What is being asked: Count the lines in the entries below that contain the string "This", and give only that number.
-- Start Excerpted data --
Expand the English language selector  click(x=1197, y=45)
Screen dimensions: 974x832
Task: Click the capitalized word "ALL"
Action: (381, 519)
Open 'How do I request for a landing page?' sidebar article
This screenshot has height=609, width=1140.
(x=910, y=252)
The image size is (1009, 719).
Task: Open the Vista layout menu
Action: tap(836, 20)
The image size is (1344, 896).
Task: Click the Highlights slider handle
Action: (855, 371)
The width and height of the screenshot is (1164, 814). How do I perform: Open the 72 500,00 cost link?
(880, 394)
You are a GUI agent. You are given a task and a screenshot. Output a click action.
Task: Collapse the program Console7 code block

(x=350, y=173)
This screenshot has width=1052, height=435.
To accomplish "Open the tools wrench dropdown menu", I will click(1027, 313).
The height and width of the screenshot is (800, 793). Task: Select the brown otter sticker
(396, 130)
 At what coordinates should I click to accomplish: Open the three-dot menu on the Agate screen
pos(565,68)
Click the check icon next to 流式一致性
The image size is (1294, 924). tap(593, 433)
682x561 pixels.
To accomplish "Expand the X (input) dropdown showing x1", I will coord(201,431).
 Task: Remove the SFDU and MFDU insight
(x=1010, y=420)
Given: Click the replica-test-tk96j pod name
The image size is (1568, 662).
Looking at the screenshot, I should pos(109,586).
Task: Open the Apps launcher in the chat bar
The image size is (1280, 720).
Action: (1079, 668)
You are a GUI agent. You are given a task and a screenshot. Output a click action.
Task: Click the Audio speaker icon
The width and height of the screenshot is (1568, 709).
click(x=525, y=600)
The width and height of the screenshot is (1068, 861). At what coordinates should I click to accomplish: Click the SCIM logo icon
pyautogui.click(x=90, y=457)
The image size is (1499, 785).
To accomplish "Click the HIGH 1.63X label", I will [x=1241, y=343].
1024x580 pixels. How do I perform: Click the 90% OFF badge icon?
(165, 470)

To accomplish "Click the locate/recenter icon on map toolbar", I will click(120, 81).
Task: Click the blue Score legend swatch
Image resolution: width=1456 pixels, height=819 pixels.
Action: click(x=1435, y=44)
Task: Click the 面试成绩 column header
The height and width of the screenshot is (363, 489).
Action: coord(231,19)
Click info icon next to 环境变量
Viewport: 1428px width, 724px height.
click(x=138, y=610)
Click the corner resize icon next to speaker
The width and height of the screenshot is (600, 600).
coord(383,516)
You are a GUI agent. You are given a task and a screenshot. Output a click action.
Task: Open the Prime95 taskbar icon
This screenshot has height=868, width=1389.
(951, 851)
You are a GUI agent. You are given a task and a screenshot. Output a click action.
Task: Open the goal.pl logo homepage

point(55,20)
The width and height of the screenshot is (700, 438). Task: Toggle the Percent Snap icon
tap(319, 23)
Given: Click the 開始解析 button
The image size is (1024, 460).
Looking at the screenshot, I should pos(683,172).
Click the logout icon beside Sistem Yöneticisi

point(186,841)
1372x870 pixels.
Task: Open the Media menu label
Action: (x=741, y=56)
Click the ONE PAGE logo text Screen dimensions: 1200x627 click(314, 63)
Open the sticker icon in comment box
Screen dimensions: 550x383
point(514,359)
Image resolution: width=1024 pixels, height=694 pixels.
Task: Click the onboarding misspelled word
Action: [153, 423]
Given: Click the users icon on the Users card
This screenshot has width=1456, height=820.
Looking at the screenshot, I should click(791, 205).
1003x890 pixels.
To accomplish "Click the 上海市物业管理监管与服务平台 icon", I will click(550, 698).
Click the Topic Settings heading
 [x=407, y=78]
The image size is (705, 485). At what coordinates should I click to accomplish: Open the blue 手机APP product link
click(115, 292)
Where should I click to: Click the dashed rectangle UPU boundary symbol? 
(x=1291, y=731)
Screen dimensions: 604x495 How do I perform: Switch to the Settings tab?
-- End Excerpted data --
Reply to the exercise: 4